Lost River raconte l’histoire d’une ville qui se meurt, avec des personnages au bord du gouffre, des maisons qui se consument et un grand gaillard qui fait la loi (le génial Matt Smith). Malgré un sujet déjà-vu, Ryan Gosling décide de traiter l’affaire à la manière d’un conte noir. Le pari est réussi selon moi. Mais tout le monde ne sera peut-être pas de cet avis. Explications…

lost river velo

Le film se présente en deux temps. Une première partie déroutante tout d’abord. Il me faudra quelques minutes pour rentrer dans le film. Les changements de séquences sont décousus. Ces premières minutes s’en vont chercher du côté du film expérimental. Cela plaira ou déplaira…mais une chose est sure, cela inscrit le film dans un univers particulier.
La deuxième partie nous plonge réellement dans l’histoire et nous affirme que, désormais, nous allons glisser dans un univers pesant, lourd mais aussi de plus en plus fantasmé, qui frôle l’imaginaire, le rêve, voir le cauchemar. Le thriller prend forme. Ce glissement permet de mieux comprendre là où veut en venir Ryan Gosling, l’intérêt du film se révèle à nous dans cette dernière partie, voir à la dernière image.
Cependant, là aussi, Gosling tend à nous perdre en construisant des images très différentes qui ne semblent pas toujours être coordonnées : on passe d’un univers à la Terrence Malick à celui de Nicolas Winding Refn en un rien de temps.

Les acteurs, quant à eux, sont tous géniaux, mais soulignons qu’ici les lieux sont aussi des personnages. La maison de Rat, la voisine (jouée par Saoirse Ronan) est un univers à part entière qui a l’air de sortir de l’espace-temps. Idem pour l’étrange endroit où travaille la mère de Bones (jouée par Christina Hendricks). Les rues sont ponctuées de maisons qui brûlent et au fond de la ville, une rivière magique s’étend. Le terrain de jeu de Bones : des usines désaffectées et graffées sont aussi l’un des fils rouge de l’identité visuelle de Lost River.
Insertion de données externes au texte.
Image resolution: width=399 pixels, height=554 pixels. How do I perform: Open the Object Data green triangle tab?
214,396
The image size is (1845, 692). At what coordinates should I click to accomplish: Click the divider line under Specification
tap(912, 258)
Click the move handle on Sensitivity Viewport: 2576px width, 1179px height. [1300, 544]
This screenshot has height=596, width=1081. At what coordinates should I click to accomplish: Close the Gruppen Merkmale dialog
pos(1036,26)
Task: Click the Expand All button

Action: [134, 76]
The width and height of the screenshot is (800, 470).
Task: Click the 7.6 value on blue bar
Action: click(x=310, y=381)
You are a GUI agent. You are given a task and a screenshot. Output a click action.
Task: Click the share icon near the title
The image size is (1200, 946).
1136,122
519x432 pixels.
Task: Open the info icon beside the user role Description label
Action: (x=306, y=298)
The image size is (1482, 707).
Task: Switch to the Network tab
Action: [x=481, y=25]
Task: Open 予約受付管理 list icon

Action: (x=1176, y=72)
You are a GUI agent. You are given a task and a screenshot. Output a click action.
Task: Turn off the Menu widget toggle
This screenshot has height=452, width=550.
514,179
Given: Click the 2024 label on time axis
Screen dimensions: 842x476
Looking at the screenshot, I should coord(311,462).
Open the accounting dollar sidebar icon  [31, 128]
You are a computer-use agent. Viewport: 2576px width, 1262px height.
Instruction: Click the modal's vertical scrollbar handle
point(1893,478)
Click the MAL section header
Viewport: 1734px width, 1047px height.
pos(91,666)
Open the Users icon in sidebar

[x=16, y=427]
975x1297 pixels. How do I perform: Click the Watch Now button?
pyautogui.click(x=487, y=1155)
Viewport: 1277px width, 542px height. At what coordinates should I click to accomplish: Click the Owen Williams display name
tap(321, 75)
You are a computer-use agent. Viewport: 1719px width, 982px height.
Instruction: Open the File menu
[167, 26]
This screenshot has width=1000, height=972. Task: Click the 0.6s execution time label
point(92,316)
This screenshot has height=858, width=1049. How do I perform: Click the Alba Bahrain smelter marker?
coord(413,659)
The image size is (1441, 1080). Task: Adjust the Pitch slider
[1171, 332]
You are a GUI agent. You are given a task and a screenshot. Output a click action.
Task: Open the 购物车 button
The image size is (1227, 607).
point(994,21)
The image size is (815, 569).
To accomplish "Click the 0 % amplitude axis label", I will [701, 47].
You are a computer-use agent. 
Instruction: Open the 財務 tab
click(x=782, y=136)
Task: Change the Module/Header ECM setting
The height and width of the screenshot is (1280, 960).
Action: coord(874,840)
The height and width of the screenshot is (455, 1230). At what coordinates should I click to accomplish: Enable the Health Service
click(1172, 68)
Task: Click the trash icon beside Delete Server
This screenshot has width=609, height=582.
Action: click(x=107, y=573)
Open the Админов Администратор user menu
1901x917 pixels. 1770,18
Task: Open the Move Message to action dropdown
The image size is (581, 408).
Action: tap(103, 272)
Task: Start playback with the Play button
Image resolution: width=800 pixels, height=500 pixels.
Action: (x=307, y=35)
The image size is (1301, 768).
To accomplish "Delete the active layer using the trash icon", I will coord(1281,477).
Finalement, en créant un film qui se ressemble à aucun autre, Ryan Gosling crée son propre univers. Le film nous perd et nous rattrape sans cesse, ce qui en fait sa force et sa faiblesse: un premier long-métrage qui vaut le détour tant il est singulier!
Ceux qui aiment les films originaux apprécieront. Les autres, laissez-vous guider par votre curiosité, vous risquez de tomber sous le charme ! Car, oui, par son audace, ce film a vraiment beaucoup beaucoup de charme.